Des Peines et Sanctions :
La peine est le châtiment infligé à l’auteur d’une infraction pénale (enrichissement illicite). Elle permet de punir le comportement illicite et de dissuader les contrevenants potentiels.
Selon l’article “le refus de s’exécuter, dans le délai imparti, sera sanctionné de la révocation ou de la déchéance immédiate de l’agent incriminé par l’autorité de nomination ou d’investiture”.
Lorsque la valeur des biens jugés illicites est inférieure ou égale à 50.000.000 FCFA, la peine sera de 1 à 3 ans et d’une amende égale à ladite valeur.
Lorsque la valeur du bien est supérieure à 50.000.000 FCFA, la peine sera de 3 à 5 ans d’emprisonnement et d’une amende égale au double de la valeur desdits biens.
Les complices encourent les mêmes peines que l’auteur de l’infraction principale. Les peines complémentaires suivantes peuvent être prononcées : la confiscation de tout ou partie de ses biens, l’interdiction à titre définitif ou pour une durée de 5 ans au moins d’exercer une ou plusieurs activités commerciales, professionnelles ou sociales à l’occasion de laquelle ou desquelles l’infraction a été commise, la fermeture de l’établissement de l’entreprise ayant servi à commettre les faits, la dissolution…
Retrait de cette loi, une incapacité du régime à réformer le pays
Pour ma part, je suis pour cette loi qui est certes imparfaite et par conséquent, elle doit être renvoyée pour un réajustement en vue d’inclure par exemple les législateurs dans son champ d’application.

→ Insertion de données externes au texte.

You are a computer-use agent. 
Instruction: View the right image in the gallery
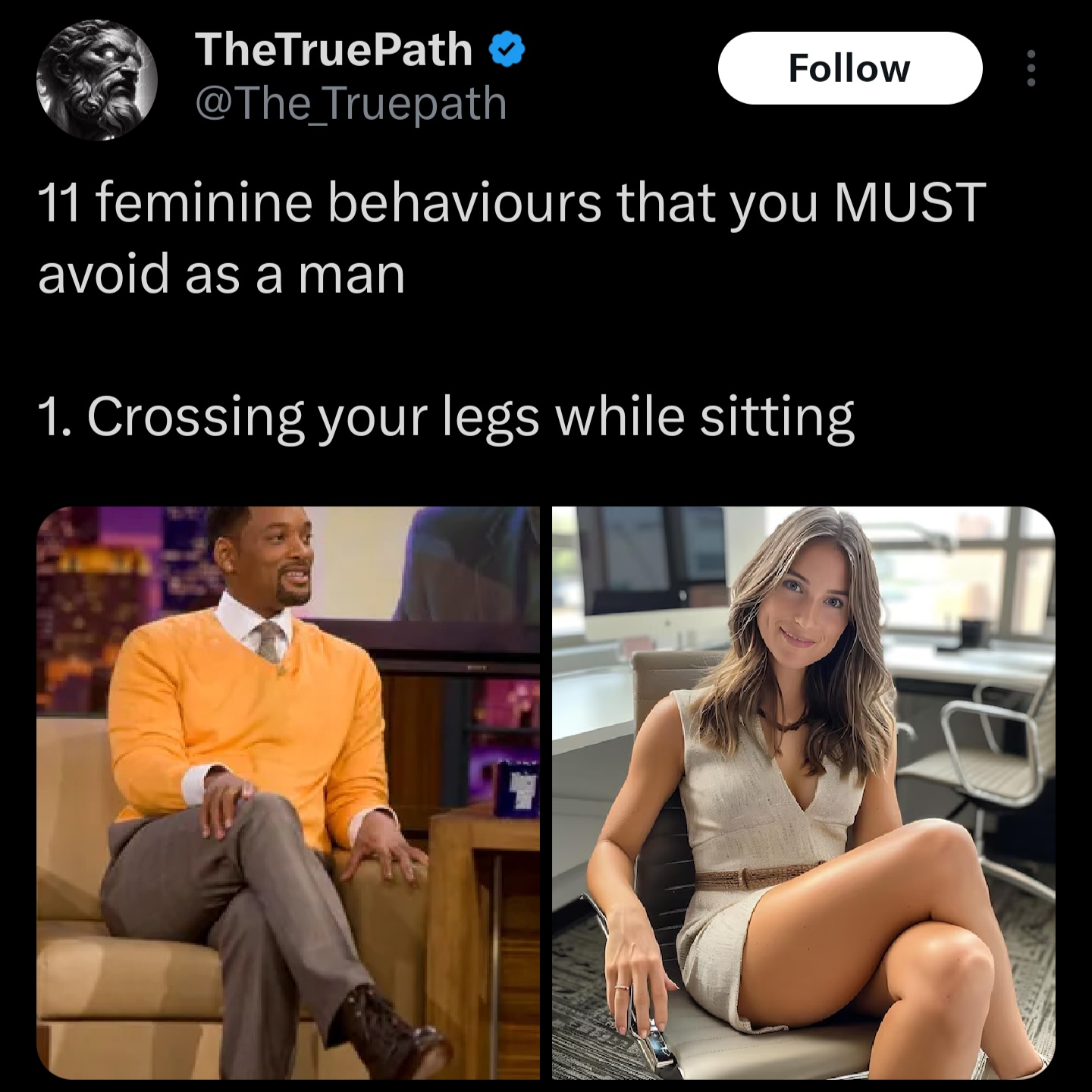tap(804, 792)
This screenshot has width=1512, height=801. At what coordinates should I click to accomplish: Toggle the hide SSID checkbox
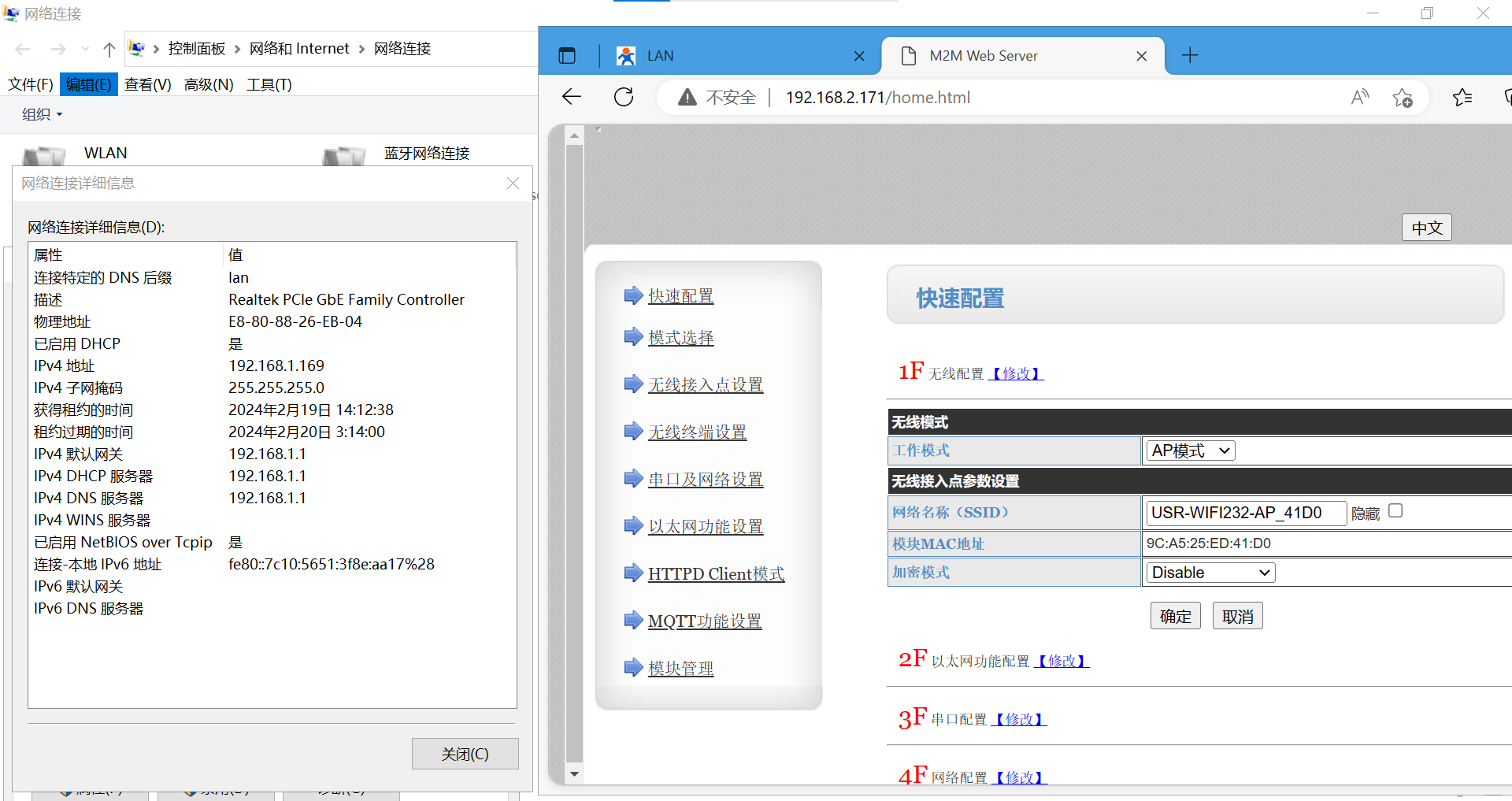pos(1395,511)
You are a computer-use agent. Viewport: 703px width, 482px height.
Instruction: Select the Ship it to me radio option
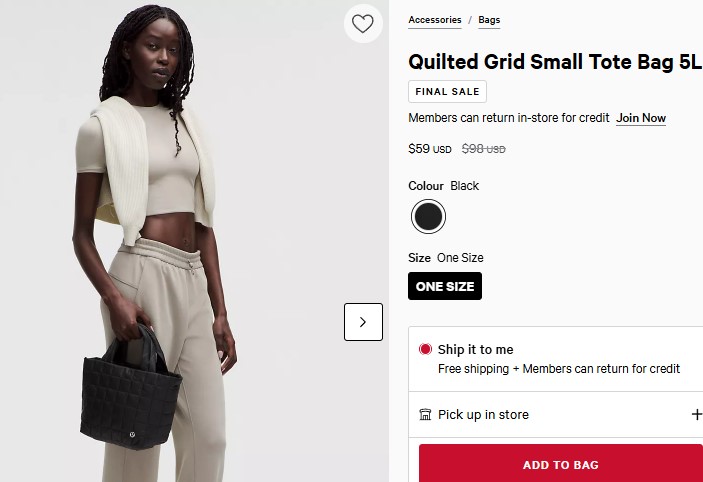point(425,349)
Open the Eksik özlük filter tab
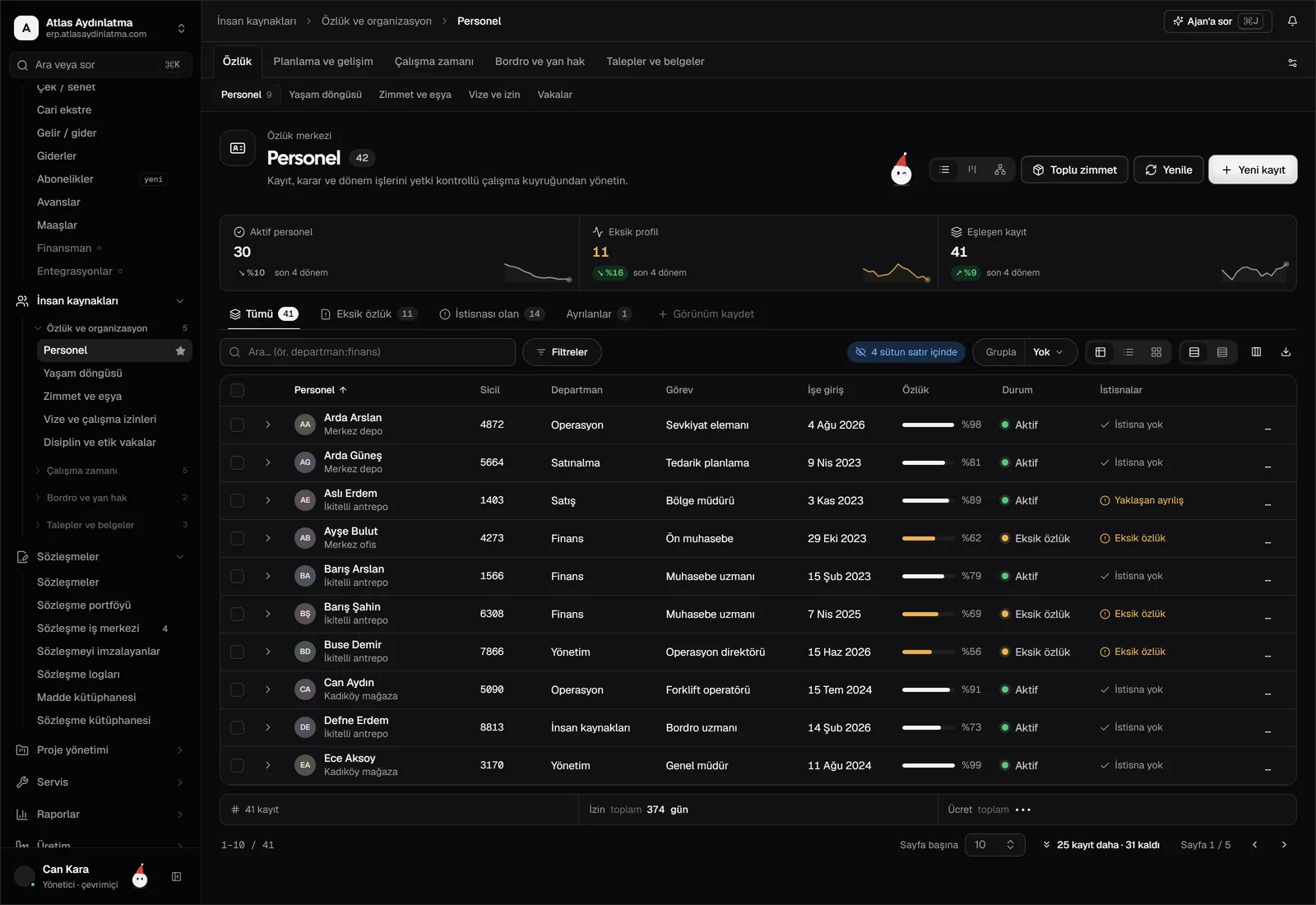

Elle permettra de lutter contre la mauvaise gouvernance et d’assurer le bien-être des maliens et surtout que la loi a un caractère général et impersonnel. C’est pourquoi, j’ai accepté un débat contradictoire face au Secrétaire général adjoint du SYNTADE sur l’opportunité de ladite loi. Son retrait dénote de façon péremptoire l’incapacité du régime actuel à réformer le pays à travers une lutte farouche contre la mauvaise gouvernance.
Notre pays a besoin d’un État fort pour s’imposer «si l’État est fort il nous écrase et s’il est faible nous périssons ». Dura Lex, Sed Lex (La loi est dure mais c’est la loi). Aussi, nous avons deux (2) choix, soit on se met en ordre de bataille pour mettre fin à la mauvaise gouvernance au Mali, soit on reste passif et c’est la mauvaise gouvernance qui va mettre fin à l’existence de notre cher pays.